A las diez y cuarto, llamaron al timbre. Era mi vecina Pilar, con su hijo pequeño dormido en brazos.

—Perdona, Lucía… ¿Podrías quedarte con Marcos un rato? Tengo que bajar al portal a ayudar a mi madre con las bolsas —me pidió con voz cansada.

Asentí sin pensarlo. Mientras Marcos dormía en el sofá, me senté a su lado y acaricié su pelo. Me pregunté cuándo fue la última vez que Alejandro y yo nos miramos así, sin prisas ni reproches.

A las once y media, Alejandro volvió. Olía a colonia fuerte y a rabia contenida.

—¿Qué hace el niño aquí? —preguntó seco.

—Pilar necesitaba ayuda —respondí bajito.

Se sentó frente a mí y durante unos minutos solo se escuchó el tic-tac del reloj y la respiración suave de Marcos.

—¿Por qué no puedes ser como las demás? —susurró Alejandro al fin—. ¿Por qué siempre tienes que llevarme la contraria?

Sentí un nudo en la garganta. Me levanté despacio y fui a la cocina a por dos copas de cava. Volví y le tendí una.

—No soy como las demás porque no quiero fingir ser feliz cuando no lo soy —le dije—. Y tú tampoco deberías hacerlo.

Él bajó la mirada. Por primera vez en mucho tiempo, vi tristeza en sus ojos, no solo enfado.

—¿Y ahora qué hacemos? —preguntó casi en un susurro.

Me senté a su lado. El niño seguía dormido entre nosotros, ajeno al drama de los adultos.

—No lo sé —admití—. Pero esta noche no quiero pelear más. Solo quiero que sepas cómo me siento. Que estoy cansada de intentar ser quien no soy para hacerte feliz.

Alejandro suspiró hondo. Se quedó callado un rato largo, mirando las luces del árbol de Navidad reflejadas en la ventana.
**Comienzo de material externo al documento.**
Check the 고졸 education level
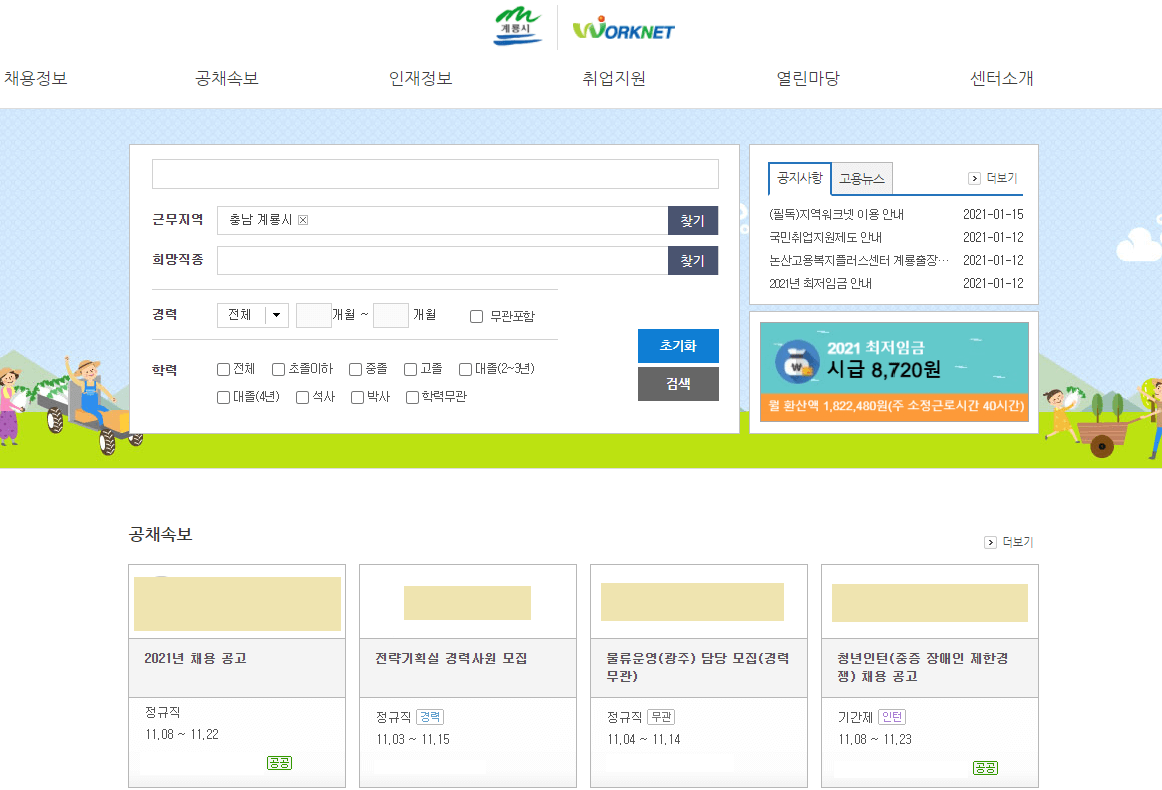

—Yo tampoco soy feliz así —confesó al fin—. Echo de menos cuando nos reíamos por cualquier tontería. Cuando no necesitábamos fiestas para sentirnos vivos.

Las campanadas nos sorprendieron abrazados, llorando en silencio mientras Pilar recogía a su hijo dormido y nos deseaba feliz año con una sonrisa triste.

Esa noche no hubo fiesta ni brindis multitudinario. Solo dos personas enfrentándose a sus miedos y a la verdad incómoda de que el amor no siempre basta para tapar las grietas.

Hoy, meses después, sigo preguntándome si hice bien en quedarme o si debí marcharme aquella noche. ¿Cuánto estamos dispuestos a sacrificar por mantener viva una relación? ¿Dónde está el límite entre ceder y perderse a uno mismo?

¿Y vosotros? ¿Alguna vez habéis sentido que os perdéis intentando salvar algo que ya no os pertenece?